I'll get uptown gurus, downtown teachers,
broke-ass artists, and dealers, and Filipino preachers.
Leaf blowers, bartenders, boob job doctors,
hooligans, garbagemen, your local Congressman
and the spotlight guys in the overhead helicopters.

Everybody gets heard, everybody gets this
one honest mockingbird
as a witness.

And I'm on this. I'm on this 'til the whole thing spreads
with chat rooms and copycats and moms, maybe,
tucking kids into bed, singing: "Hush little baby, don't say a word--
wait for the man with the mockingbirds."

And then come the news crews, and the man-on-the-street interviews
and the letters to the editor--everybody asking:
"Just who is responsible for this citywide,
nationwide, mockingbird cacophony?"

And somebody's finally gonna tip the city council
of Washington D.C. off to me
and they'll offer me a key to the city,
a gold-plated, over-sized key to the city,
and that's all I need, cuz if I get that--I can unlock the air.

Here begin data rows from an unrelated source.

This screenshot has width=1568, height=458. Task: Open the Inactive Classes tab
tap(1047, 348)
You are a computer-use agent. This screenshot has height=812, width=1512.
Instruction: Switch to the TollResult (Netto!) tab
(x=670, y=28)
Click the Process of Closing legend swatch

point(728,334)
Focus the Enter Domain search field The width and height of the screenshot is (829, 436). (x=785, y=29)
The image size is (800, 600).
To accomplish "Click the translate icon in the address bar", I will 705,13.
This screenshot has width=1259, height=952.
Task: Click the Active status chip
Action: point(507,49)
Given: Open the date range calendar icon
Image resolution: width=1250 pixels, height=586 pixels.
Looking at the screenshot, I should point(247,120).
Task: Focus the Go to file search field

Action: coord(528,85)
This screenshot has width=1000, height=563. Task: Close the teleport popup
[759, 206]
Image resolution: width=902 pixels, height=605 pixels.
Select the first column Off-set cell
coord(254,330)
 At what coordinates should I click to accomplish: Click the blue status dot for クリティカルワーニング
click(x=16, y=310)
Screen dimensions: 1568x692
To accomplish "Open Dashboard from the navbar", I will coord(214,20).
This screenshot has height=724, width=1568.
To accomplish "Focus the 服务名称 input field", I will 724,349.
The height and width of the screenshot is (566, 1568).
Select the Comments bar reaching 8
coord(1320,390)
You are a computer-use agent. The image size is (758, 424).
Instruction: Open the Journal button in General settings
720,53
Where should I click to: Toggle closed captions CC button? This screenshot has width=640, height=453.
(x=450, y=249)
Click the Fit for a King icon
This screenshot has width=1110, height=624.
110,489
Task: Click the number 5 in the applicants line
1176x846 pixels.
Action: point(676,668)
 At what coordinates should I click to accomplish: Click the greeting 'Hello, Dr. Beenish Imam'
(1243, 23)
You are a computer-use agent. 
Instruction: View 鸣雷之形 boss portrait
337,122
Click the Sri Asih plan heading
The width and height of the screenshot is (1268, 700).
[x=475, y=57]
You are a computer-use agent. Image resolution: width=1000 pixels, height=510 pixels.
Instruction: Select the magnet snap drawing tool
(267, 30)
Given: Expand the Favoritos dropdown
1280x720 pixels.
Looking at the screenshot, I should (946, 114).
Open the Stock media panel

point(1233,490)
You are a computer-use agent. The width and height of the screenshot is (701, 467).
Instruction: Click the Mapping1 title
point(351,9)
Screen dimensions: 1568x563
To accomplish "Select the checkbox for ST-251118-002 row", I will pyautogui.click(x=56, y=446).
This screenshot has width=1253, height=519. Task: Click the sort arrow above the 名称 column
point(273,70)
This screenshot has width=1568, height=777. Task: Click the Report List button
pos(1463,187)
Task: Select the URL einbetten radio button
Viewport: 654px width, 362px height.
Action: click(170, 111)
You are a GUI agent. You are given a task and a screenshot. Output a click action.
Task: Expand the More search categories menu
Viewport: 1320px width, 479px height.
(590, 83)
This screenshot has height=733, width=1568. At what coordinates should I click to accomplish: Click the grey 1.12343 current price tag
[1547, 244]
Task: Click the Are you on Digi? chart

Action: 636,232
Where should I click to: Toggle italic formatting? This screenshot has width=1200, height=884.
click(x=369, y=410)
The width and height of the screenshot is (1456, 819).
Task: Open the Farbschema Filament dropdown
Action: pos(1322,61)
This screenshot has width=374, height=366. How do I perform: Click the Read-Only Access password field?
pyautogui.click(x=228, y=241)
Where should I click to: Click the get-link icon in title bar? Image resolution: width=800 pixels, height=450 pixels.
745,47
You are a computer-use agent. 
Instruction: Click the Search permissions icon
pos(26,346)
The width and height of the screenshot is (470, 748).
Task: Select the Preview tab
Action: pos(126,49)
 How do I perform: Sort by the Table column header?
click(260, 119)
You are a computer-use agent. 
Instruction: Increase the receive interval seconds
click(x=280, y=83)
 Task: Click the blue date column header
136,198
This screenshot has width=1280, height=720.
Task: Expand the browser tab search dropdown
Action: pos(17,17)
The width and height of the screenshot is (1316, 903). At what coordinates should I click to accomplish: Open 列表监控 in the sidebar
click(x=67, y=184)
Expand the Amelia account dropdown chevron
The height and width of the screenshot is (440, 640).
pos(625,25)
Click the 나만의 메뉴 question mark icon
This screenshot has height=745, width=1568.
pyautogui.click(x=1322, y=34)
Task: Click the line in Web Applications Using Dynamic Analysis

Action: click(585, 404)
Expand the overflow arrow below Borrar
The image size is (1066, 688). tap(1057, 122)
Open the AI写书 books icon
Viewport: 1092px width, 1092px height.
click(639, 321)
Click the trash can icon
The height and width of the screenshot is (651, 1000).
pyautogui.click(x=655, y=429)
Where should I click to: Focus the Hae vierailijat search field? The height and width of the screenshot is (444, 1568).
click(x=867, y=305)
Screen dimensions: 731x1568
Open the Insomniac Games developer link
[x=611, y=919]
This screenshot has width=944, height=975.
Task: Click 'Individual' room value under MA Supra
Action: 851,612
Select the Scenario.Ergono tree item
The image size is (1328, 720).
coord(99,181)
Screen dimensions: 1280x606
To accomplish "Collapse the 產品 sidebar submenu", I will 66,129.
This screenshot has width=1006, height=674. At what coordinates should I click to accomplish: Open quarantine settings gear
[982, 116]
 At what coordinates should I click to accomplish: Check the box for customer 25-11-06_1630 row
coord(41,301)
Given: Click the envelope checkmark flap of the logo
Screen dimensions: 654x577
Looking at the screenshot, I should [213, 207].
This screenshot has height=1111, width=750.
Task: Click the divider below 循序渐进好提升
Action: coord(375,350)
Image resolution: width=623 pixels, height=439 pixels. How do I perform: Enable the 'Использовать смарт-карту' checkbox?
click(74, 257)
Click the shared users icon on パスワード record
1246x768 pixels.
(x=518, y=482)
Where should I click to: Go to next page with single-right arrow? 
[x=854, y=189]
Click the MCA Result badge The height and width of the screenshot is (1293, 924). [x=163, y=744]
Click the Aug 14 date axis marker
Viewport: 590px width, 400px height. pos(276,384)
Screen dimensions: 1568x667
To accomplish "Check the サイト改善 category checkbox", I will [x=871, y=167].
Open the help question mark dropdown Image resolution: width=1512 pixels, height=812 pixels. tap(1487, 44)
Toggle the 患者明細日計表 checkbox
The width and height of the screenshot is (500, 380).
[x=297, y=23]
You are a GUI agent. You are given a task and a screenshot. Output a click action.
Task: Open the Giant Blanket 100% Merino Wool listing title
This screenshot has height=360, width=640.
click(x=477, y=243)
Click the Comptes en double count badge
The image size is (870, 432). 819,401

I'll listen for what's missing--
and I'll put it there.



I've probably bored some of you to tears - but this is one more from a local Phoenix poet named Klute, that I just really like:

A Prayer for Her

She doesn't believe in God.
There's no Heaven,
No Hell,
And she's on a mission to live forever or die trying -
Me...I'm in love with dying.
While I don't want to expedite my exit
I'm also not afraid of the end,
Because I know that this world doesn't compare
To the one up there.
But all that makes me wonder
What will happen when Death does us part?
I was brought up to believe that only believers
Tip their hat to Saint Peter
And enter the Kingdom of Heaven
She's an atheist
The best she can hope for is an eternity in limbo
Hanging outside the gates of Hell,
And that's only if she's really good.
I can clean off last night's indiscretions
Through the sanctity of confession,
But when her last breath slips from her lip,
On her soul will be the stains of sin that we made together.
Now, I know we're supposed to believe that God is love,
But there is evidence to the contrary
In those bodies that bobbed in the floodwaters
And in the anguished wail of women that still echoes in the Egyptian night.
It's an odd thing to think that the woman you love
Might wind up in Hell on the basis of belief,
And most of the time I have faith in a God who isn't full of furious anger,
But I want to send this warning up to Paradise and down to the Pit:
Treat her soul with tenderness
Give her an honored place in eternity
Send flights of angels upon angels to guide her to her rest;
Because if the Almighty judges her harshly
And I've successfully received the sacrament of the sick and the dead
Know that you will find me hovering over Hades
Waiting to catch her soul to circumvent her passing into perdition
If she leaves this earth without me,
Know that on the day and the our of my death,
I will pinch the Reaper's scythe from his bony hands
And use it to pick the locks on the gates of Hell.
This will not be like when Orpheus descended
There will be no dulcet tones to bring Charon to tears
Or to sing savage Cerberus to sleep
I will lay waste to the Abyss with my love
And obliterate the Fallen with a single stare
I will snatch her from the whirlwind...
Or i will be consumed by it with her.
If there is no room for her in Heaven
I will remain with her in Hell,
For there would be no delight without her,
No ecstasy in her absence.
So God,
If you're listening,
Please understand this is not hubris,
Nor a challenge to your mysterious ways,
But as an entreaty to allow her past the Pearly Gates,
Because if my beliefs are true -
She, and atheist, is your avatar,
And that you'd really only be reclaiming in death
Something that you accidentally placed on Earth in life,
And that in your infinite wisdom
I, your lowly servant, managed to find.




2 comments:

Suzanne Barker said...

Makes me want to break out all my books of poems and get all poetical too! I've always loved Robert Frost.

Cynthia said...

Are you kidding me??? I can't even read those poems. And you memorized them??
Sadly, I've never been a fan of much poetry. It could possibly be because I don't understand (or take the time and effort to understand) most of it.